Albo P Fossa—September 26, 2022

I didn’t think I’d miss laundry.

“Eff…forty five” was our Kenmore chant. The dryer’s control panel showed the code. It came from a load imbalance and a loose belt, never repaired.

An F45 now and then reduced the laundry routine’s tedium.

At last, a new dryer rumble came after many years. The dryer had aged with our ears. We thought to repair instead of replace: “reduce, reuse, recycle.” (Our bad. Siri told us our dryer had reached the end of its days.)

We called in mid-August. Sears Home scheduled a visit. Parts shipment and robo-call reschedules marked delays. A repairer visited near a month after the first call. We thought of the need to replace instead of reuse.

We missed laundry! We had near three weeks with no dryer.

With a threat of paying $500 to reuse, we decided to replace. A new dryer for twice the price could come in a week. They may recycle the Kenmore’s corpse

We sought a refund for the delayed and botched repair. We called both Sears and Visa. (F45 grumbles: we’re tumbled and dried from the tedious effort.)

Ah, well: it’s another machinery week. The day before the new dryer, comes a diagnosis for a new craft ice maker for our fridge. The ice maker, not all that old, had been making grumbles too. It quit putting out. A new ice maker will put out big balls, in time to celebrate a new dryer.

No, not a dry martini. A good ol’ couple reg’lar cocktails on the back porch under the starlit sky. Monsoon’s about over. The last batch of hummingbird food’s in the feeders.

Let Kenmore wither. Our menu options have changed.

■ **Dataset section**
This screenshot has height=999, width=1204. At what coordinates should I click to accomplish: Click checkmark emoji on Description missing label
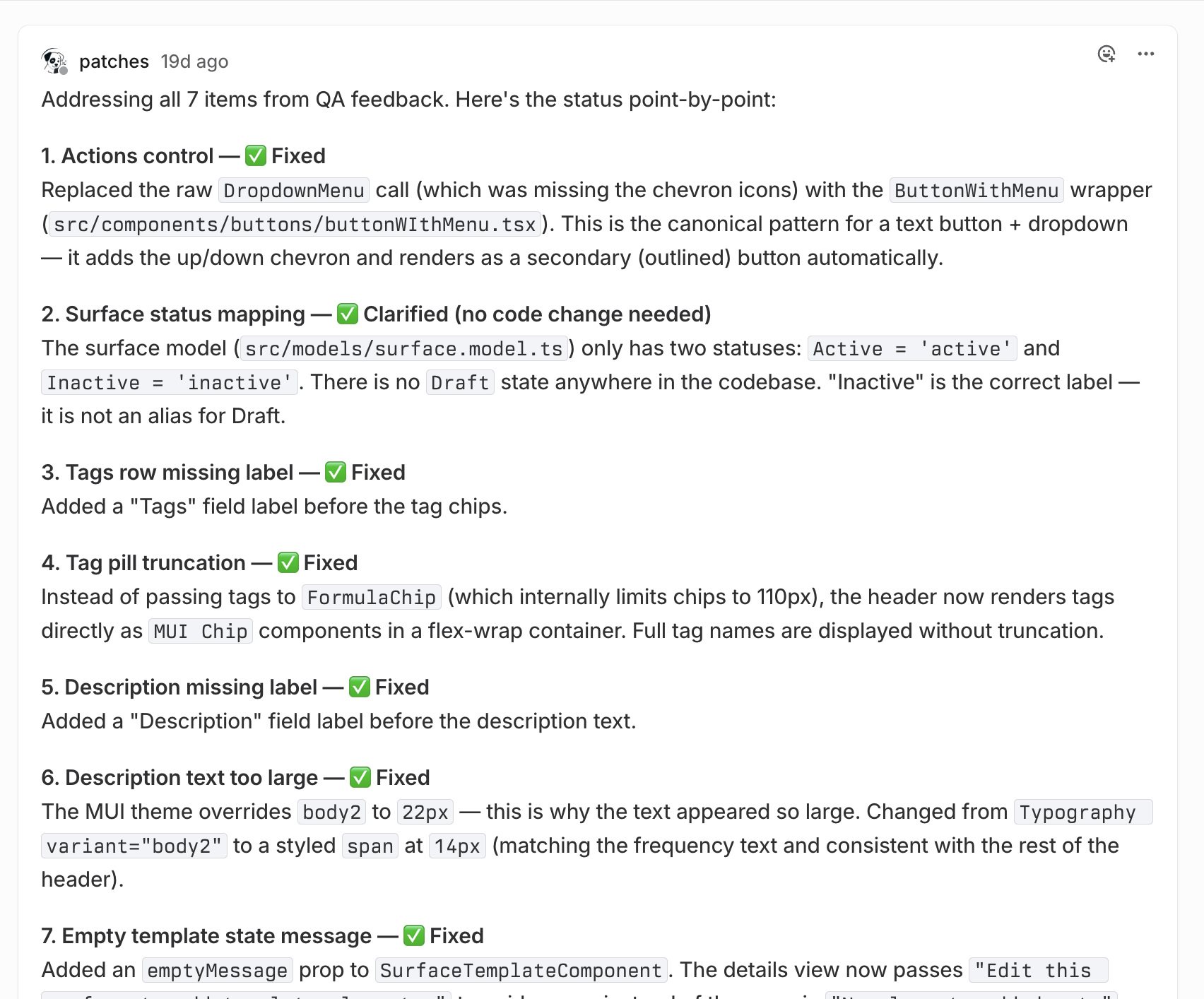pos(360,687)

■ **Problems to solve**
A – In the post about the broken dryer, what caused the F45 code?
B – Reproduce the part of the post about the broken dryer that opens with the words containing "I didn’t think" and closes with "belt, never repaired.".
The data above is separate material from the post about the broken dryer.

■ **Exercise answers**
A – A load imbalance and a loose belt that was never repaired.

B –
I didn’t think I’d miss laundry.

“Eff…forty five” was our Kenmore chant. The dryer’s control panel showed the code. It came from a load imbalance and a loose belt, never repaired.